Housed in the Manor a boutique hotel, the passage leading to the restaurant is adorned with Marigold flowers. As one enters is the pre/post meal drinks area with comfortable couch seating and seating by the bar. We headed to the dining room; the table was bedecked in a classic French style cover, with a marble conch and marigold flower as the centerpiece. The Chef’s vegetarian tasting menu (Rs 2695) was ordered and the culinary journey began. I chose to skip the wines (Rs 2595 for six 75 ml pours) which are paired course-wise,whilst Marigold; a spiced rum concoction and Smoky Mountain; a heady mix of Tennessee and Ricard kept me company in the interim. The latter was a perfect aperitif, the aniseed from the Ricard got my palate ready and to add to it were bite-size blue cheese naans, a mainstay on the menu.
The menu descriptions had only made me impatient to see what was in store, the dishes kept coming one by one and my curiosity to know more about the next whilst enjoying the one in front of me was the peak of the experience and these peaks showed up till the end of my meal. Pumpkin and coconut shorba was redolent of flavours from a Karwari household, the potato sphere chaat was a mélange of flavours and textures, the sphere was made of crispy potato ‘vermicelli’, the soft ragda and the piece of watermelon gave it the culinary high. The baingan bharta cornetto was all smoked up and the garlic raita complemented well.
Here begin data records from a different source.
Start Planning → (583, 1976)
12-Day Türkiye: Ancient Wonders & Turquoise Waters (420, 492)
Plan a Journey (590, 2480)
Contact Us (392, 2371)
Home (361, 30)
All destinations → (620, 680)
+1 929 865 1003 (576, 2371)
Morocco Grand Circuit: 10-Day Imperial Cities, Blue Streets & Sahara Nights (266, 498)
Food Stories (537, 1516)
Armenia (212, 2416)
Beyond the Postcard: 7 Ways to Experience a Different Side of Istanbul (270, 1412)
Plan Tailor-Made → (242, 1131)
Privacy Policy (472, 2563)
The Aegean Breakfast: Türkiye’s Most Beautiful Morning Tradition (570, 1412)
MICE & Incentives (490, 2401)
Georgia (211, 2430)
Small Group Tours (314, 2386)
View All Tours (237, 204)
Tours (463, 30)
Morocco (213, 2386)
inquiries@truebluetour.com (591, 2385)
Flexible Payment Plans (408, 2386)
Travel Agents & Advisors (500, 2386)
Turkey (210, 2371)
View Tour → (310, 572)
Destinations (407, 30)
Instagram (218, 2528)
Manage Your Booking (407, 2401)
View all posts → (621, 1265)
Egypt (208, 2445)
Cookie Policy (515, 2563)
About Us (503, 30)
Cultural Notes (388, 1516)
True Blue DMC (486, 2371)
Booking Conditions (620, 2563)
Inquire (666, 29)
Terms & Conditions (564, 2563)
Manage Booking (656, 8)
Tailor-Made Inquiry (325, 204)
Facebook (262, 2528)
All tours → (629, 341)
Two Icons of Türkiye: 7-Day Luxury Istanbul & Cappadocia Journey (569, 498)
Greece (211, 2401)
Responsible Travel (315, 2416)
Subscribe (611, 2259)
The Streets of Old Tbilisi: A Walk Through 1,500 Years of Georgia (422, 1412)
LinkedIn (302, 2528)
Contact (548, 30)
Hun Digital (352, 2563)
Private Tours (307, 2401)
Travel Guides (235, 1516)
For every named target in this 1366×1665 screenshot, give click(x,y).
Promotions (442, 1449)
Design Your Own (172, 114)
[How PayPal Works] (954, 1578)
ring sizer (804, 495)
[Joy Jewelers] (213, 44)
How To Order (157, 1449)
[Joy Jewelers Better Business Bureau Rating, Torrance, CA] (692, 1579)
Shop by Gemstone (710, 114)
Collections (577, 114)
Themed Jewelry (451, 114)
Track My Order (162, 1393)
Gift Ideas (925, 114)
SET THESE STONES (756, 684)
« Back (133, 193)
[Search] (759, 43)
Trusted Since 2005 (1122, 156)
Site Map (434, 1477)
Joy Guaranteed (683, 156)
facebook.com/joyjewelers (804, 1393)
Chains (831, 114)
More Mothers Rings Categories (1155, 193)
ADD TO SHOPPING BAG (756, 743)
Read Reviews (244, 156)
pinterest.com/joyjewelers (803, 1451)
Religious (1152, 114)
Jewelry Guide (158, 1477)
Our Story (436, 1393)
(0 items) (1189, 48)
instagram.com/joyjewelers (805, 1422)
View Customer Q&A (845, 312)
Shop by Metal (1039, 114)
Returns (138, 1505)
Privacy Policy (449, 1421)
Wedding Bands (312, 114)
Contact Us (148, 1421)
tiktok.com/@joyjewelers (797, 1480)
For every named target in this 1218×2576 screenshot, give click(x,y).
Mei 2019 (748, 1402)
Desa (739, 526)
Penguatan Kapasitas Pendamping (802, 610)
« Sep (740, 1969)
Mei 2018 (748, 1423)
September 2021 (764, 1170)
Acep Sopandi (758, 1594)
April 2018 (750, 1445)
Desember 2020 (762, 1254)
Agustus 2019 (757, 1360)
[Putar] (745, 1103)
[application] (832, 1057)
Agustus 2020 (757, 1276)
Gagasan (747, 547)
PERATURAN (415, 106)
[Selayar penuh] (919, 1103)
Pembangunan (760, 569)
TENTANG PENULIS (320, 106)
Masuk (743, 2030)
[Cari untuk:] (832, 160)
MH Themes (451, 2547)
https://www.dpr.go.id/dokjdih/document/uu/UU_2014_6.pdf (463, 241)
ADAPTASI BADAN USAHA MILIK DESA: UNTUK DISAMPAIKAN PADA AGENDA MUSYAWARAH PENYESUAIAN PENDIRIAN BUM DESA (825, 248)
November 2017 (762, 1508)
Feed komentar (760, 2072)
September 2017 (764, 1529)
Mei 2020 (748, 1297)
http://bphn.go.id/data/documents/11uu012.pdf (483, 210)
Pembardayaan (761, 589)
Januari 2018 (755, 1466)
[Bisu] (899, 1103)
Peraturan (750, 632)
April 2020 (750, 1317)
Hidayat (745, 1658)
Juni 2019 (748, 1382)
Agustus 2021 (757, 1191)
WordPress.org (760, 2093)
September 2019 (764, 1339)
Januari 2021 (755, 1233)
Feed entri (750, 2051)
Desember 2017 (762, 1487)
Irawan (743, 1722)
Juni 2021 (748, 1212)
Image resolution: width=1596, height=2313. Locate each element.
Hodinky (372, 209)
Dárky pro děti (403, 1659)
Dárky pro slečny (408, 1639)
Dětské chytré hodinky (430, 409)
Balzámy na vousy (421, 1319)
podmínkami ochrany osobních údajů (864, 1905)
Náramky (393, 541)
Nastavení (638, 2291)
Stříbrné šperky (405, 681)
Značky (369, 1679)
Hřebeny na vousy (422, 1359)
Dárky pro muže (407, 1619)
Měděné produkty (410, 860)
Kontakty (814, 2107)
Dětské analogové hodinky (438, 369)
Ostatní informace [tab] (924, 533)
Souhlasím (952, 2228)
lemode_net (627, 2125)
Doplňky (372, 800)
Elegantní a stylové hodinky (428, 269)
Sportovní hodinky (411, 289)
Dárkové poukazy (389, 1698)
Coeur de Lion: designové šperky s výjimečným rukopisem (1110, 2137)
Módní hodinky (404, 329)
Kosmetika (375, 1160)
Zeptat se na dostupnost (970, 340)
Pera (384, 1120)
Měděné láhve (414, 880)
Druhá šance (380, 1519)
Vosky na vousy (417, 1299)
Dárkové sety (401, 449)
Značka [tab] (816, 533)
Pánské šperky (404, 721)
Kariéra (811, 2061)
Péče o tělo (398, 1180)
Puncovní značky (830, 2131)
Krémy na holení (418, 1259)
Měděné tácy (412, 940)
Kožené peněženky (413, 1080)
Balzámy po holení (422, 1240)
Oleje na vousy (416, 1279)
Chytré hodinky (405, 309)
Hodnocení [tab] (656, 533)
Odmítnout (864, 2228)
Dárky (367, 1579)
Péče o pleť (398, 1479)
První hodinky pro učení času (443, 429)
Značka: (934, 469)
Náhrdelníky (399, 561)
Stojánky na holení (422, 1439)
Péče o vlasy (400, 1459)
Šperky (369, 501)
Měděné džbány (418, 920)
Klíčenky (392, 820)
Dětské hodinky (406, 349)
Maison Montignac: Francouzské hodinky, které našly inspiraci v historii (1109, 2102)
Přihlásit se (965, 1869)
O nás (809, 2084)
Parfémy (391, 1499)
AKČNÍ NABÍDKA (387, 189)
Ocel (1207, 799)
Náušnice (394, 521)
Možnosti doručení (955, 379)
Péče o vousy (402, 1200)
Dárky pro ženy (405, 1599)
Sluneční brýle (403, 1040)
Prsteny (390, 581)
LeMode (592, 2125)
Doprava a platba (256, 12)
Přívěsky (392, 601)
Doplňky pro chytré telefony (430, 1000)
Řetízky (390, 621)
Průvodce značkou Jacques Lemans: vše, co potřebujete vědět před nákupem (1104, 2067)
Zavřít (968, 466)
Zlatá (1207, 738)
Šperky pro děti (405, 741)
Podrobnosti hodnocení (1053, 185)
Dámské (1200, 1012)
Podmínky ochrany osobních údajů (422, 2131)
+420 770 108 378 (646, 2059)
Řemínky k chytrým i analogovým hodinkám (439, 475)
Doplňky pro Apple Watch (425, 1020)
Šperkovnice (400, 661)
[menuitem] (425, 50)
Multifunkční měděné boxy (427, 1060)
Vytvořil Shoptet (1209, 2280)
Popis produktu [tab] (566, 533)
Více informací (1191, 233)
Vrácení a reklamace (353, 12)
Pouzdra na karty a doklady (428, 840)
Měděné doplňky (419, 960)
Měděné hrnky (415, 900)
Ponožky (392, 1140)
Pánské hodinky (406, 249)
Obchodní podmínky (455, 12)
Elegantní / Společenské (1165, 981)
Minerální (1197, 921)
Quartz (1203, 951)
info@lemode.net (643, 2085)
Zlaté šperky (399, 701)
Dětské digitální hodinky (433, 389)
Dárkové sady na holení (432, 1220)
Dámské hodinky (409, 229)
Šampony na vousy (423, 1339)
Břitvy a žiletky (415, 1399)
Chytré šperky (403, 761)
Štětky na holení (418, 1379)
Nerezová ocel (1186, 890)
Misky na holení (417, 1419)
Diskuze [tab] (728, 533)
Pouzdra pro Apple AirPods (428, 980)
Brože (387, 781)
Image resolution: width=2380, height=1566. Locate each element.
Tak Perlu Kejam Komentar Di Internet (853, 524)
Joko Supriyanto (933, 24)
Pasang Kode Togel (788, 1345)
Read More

Just half way through the meal and I knew why it was the best restaurant in India!!
The Tofu Coriander Vadai with peanut gun powder and lime leaf tadka, came with a Thai touch. The philosophy of the kitchen in my opinion was very simple; combine two or three simple flavours in a way that results in something extraordinary and it was very much evident in the beetroot and peanut butter tikki with wasabi chutney, all the flavours showed up in a harmony. The next one was a very smart take on ravioli, the Khandvi ravioli with goat’s cheese and pine nuts was spectacular and so was their popular Gucchi Musallam with walnuts and parmesan papad. The Churan and Anar sorbet on a stick was a much-needed palate cleanser before we went to the main course.
It was gourmet exuberance so far and then there was more, the Dal Moradabadi with Chur Chur paratha, the classic Sarson da Saag with a twist of polenta crusted Malai corn, the wild mushroom kulcha and the pumpkin & cheddar kulcha. The ‘Chowpatty in a bowl’ a take on Mumbai’s pav bhaji did not satisfy my Mumbaiyya palate much though. The warm doda barfi and treacle tart, the Mishti Doi Cannoli, the Daulat ki Chaat and the Besan Laddoo tart with Mithai cheese cake were all sublime; so much that one could specifically go there for some night caps and desserts.
Overall a scintillating experience with food par excellence, the cocktails guardians however have a job to do and match up to the food in terms of aesthetics and presentation. So people go and try, it will be worth every penny you spend!!